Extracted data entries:
- Opening Delimiter -
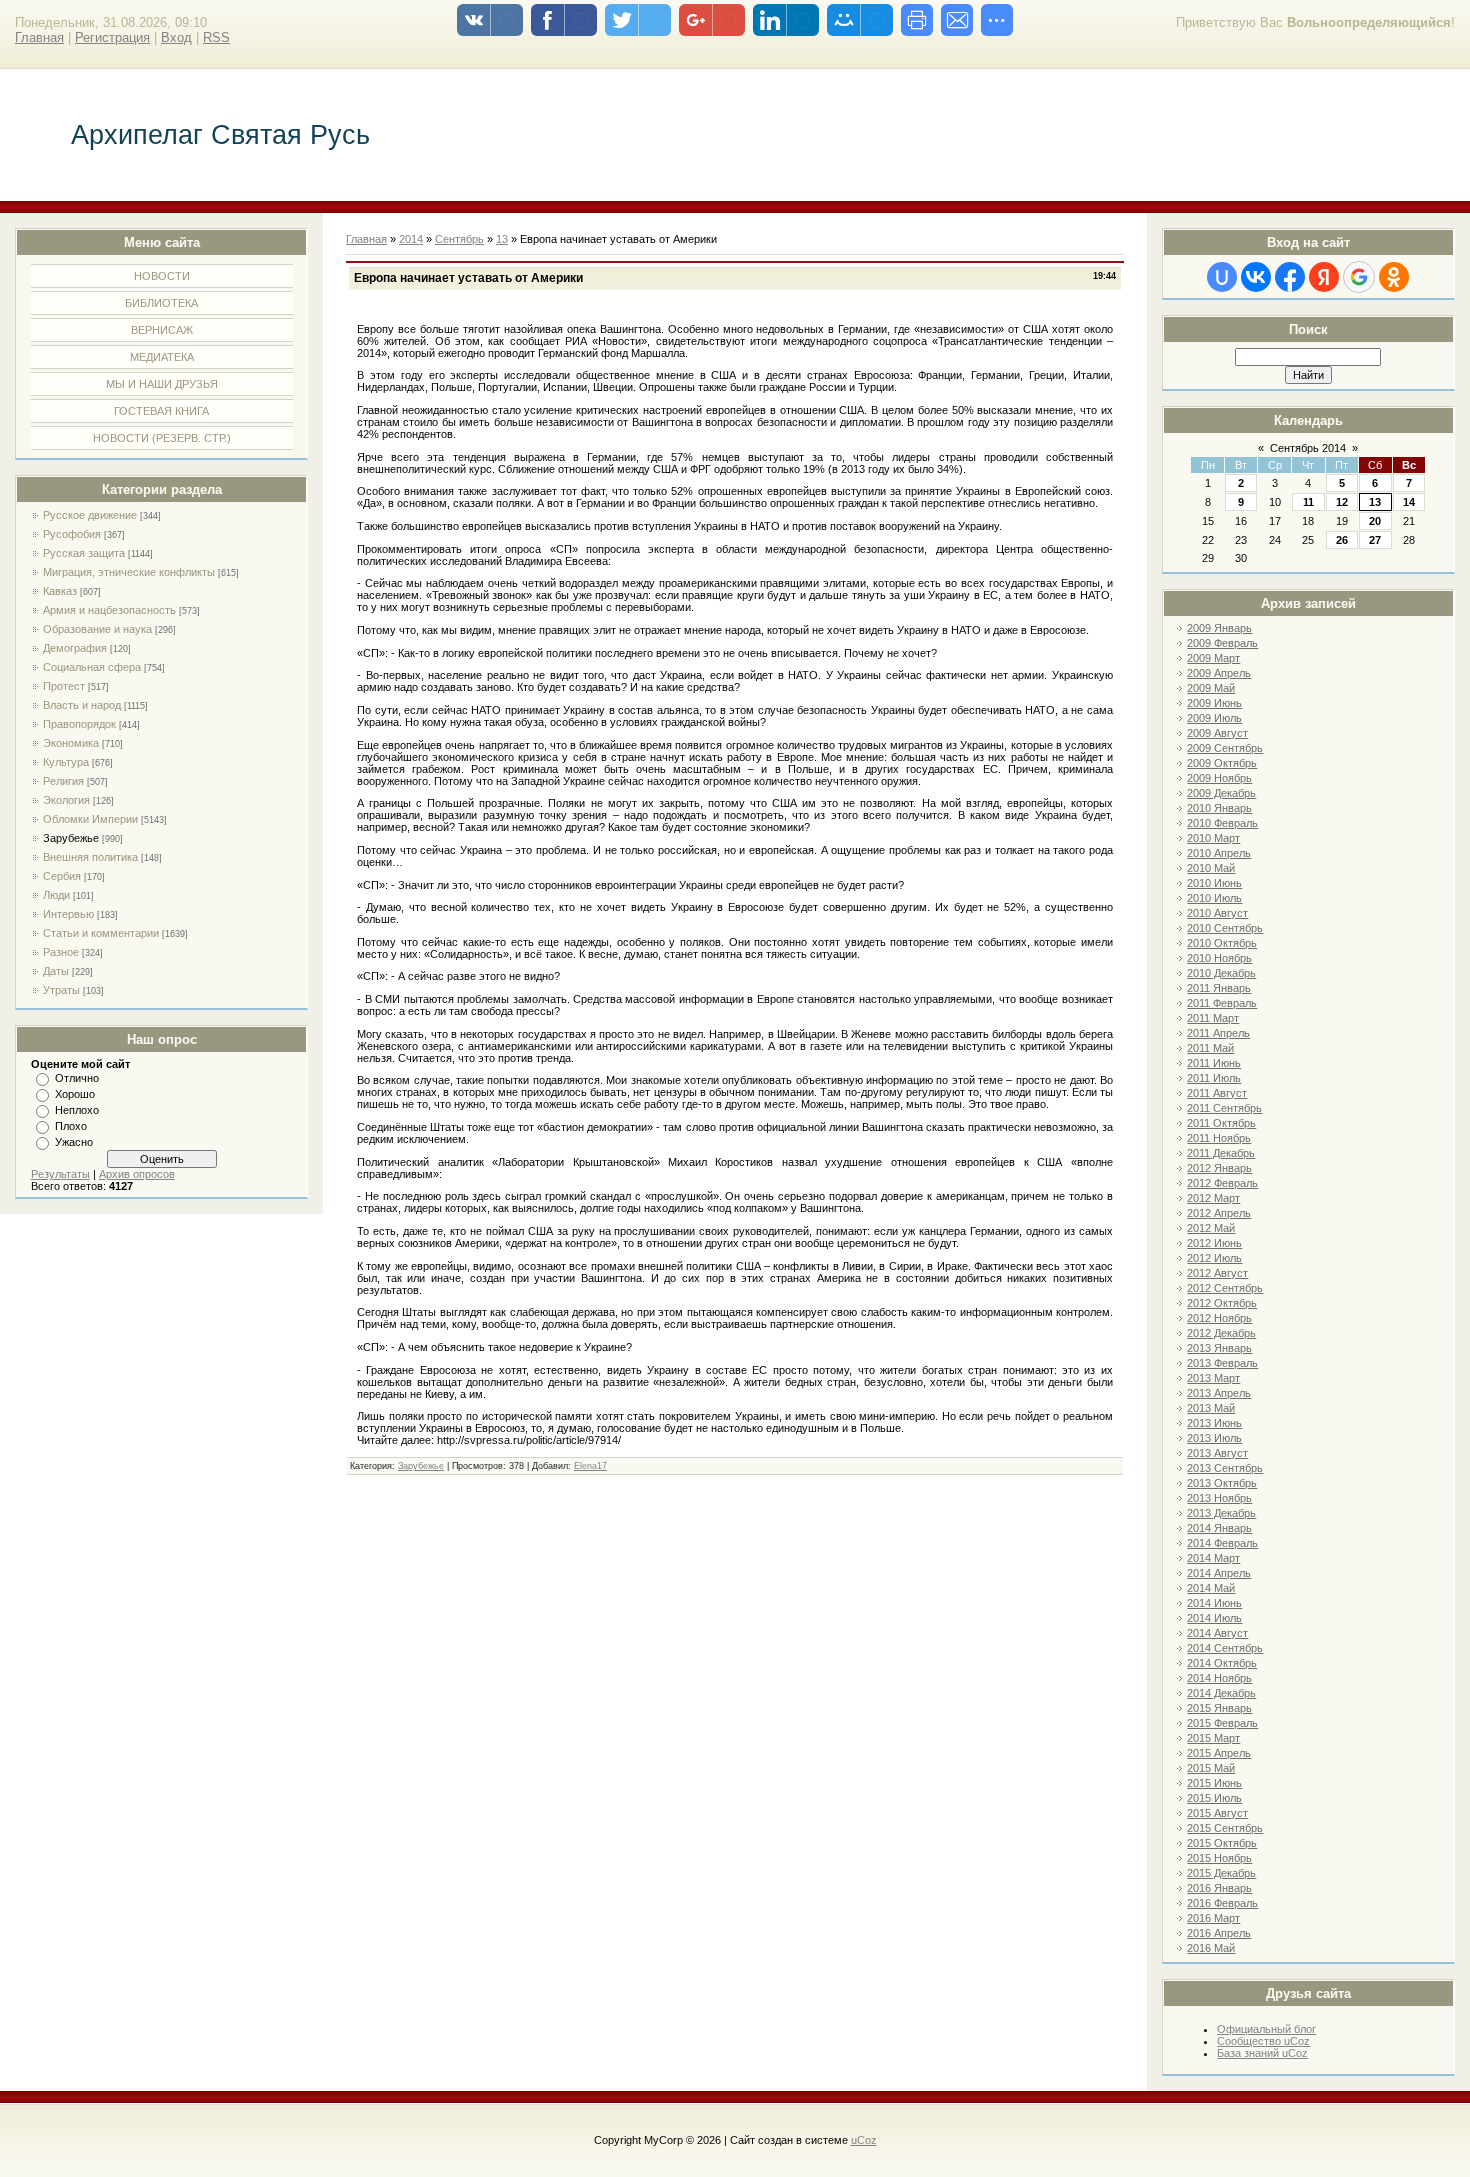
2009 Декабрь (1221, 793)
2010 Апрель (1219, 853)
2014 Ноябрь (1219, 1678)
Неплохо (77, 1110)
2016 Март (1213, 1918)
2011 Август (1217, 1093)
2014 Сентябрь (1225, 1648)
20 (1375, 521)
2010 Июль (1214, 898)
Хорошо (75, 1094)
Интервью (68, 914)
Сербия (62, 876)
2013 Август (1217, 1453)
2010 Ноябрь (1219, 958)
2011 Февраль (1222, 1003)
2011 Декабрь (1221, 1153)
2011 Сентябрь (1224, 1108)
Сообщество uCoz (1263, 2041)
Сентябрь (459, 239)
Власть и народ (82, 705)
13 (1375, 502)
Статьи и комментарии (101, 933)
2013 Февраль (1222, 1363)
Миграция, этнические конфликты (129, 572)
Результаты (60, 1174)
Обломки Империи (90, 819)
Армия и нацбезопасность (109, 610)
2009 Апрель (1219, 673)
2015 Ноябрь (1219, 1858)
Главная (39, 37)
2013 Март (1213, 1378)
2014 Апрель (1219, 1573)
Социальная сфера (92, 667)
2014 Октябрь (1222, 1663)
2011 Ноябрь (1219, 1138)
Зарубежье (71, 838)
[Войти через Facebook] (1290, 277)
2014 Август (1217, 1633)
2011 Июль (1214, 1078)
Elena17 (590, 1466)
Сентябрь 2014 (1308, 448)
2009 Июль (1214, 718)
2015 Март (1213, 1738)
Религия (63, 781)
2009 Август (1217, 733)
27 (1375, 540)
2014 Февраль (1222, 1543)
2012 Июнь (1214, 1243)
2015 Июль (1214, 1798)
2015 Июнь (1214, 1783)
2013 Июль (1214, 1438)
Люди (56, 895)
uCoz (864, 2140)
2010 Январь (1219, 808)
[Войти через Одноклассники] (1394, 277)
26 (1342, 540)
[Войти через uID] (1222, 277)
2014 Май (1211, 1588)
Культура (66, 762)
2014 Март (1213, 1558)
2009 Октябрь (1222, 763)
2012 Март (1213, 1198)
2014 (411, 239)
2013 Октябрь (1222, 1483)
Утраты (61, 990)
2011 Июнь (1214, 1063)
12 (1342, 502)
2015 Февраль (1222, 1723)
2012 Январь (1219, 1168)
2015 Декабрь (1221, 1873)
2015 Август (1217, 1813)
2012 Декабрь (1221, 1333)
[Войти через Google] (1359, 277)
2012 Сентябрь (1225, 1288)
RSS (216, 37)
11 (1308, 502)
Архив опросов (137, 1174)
- Closing Delimiter -
- Opening Delimiter -
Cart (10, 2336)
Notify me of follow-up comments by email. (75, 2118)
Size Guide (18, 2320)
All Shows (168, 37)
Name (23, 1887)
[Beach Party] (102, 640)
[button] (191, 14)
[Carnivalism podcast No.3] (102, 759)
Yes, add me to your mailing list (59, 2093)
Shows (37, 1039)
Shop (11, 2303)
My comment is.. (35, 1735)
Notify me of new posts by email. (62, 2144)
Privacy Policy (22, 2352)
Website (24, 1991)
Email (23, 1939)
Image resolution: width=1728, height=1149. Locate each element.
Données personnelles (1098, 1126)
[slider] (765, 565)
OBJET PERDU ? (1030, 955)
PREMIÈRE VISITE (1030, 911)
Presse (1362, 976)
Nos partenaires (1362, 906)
- Closing Delimiter -
## Description of the task
Search the entries above for "Ноябрь". Show every line that has it.

## Response to the task
2014 Ноябрь (1219, 1678)
2010 Ноябрь (1219, 958)
2015 Ноябрь (1219, 1858)
2011 Ноябрь (1219, 1138)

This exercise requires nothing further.